If there was ever an appropriately-titled conference, it’s definitely Knowledge. As I alluded to in my first Knowledge 18 blog, I love how ServiceNow brings IT professionals together to advance our collective skills and give glimpses into how our new technology shapes and drives markets. The quality and level of business awareness that attendees exhibited were second to none, and in our ScienceLogic booth, we could feel their need and excitement for SL1, our recently announced robust AIOps platform.
After 56,000+ steps and more than 75 quality conversations, here are my top five key takeaways from the conference:
- Bad data from legacy systems is costly – No matter if you’re early in your journey with ServiceNow or far down the path, customers want to ensure they’re maximizing the opportunity provided by a highly functioning deployment. Unfortunately, many deployments are suffering from antiquated systems and processes from past investments that they are trying to carry over into the new digital world. We were asked during almost every conversation how ScienceLogic could enhance and accelerate the return on their investment in ITSM and ITOM.
- Customers are struggling to keep their CMDB clean and current – We conducted some informal surveys on how often customers refresh the topology or CI discovery in their CMDB. Most have daily updates and some far less frequent due to manual, ad hoc processes. When we described that we automated topology mapping and CI attribute discovery and then sync those updates every 15 minutes or less for over 5000+ device types, they were ready for another conversation with our team.
- It’s difficult to automate in ServiceNow with inaccurate information – Most customers understand and appreciate the power of automation within their IT systems. As more and more data enters the NOW platform, trying to drive automation to decrease MTTR, increase MTBI (Mean Time Between Incidence) or just reduce the volume of incidents, requires accurate and operational data. our message of modernizing how IT operations data is collected, normalized, contextualized and synced into the various interface points to the platform in near real time resonated with almost everyone we spoke with.
- Everyone wants to leverage artificial intelligence and machine learning, but most aren’t ready – If you talk to any data scientist about machine learning (ML), deep learning neural nets or artificial intelligence (AI), they will tell you that it takes good training data to create meaningful insights.
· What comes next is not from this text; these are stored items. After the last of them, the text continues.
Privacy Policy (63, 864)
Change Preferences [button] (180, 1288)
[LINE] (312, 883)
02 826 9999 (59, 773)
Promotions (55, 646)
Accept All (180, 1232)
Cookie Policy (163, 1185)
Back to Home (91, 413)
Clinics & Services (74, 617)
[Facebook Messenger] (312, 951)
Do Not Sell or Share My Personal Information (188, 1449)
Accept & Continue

These complex algorithms are getting better each year. However, enterprises struggle with providing consistent, reliable, and complete data sets into their AI/ML platform of choice. If you have 25+ tools all providing different data feeds with different levels of quality and accuracy, it’s awfully difficult to derive actionable results. Sensing that market opportunity, our SL1 platform is designed to address it by providing a consistent data model, multi-level contextual data relevancy, and a sophisticated data synchronization engine.
It takes an ecosystem of platforms to get the job done – It’s clear that no single vendor can solve the broad scope of challenges to becoming a fully digital organization. We met with many of the Expo Hall partners that each complement ServiceNow in some way but also are experts in their own domain. We heard of several interesting platform-to-platform integrations that could help enrich our operational dataset with even more contextual data. I’m excited to see our ecosystem of ServiceNow integrator and ISV partners expand into 2018.
Looking back on this conference, I think this was the best Knowledge I’ve attended so far. It was the most energizing and engaging event for the ScienceLogic team and me. Much like my colleagues, I’m reenergized at the future potential for ServiceNow and ScienceLogic, and our plans to help customers alleviate their pain points. In fact, our SL1 webinar on May 16, 2018, will show how the platform brings context to data, provides real-time insights into business services, and enables operational resiliency.
We are ready and up for the task of automating the future of ITOps. Are you?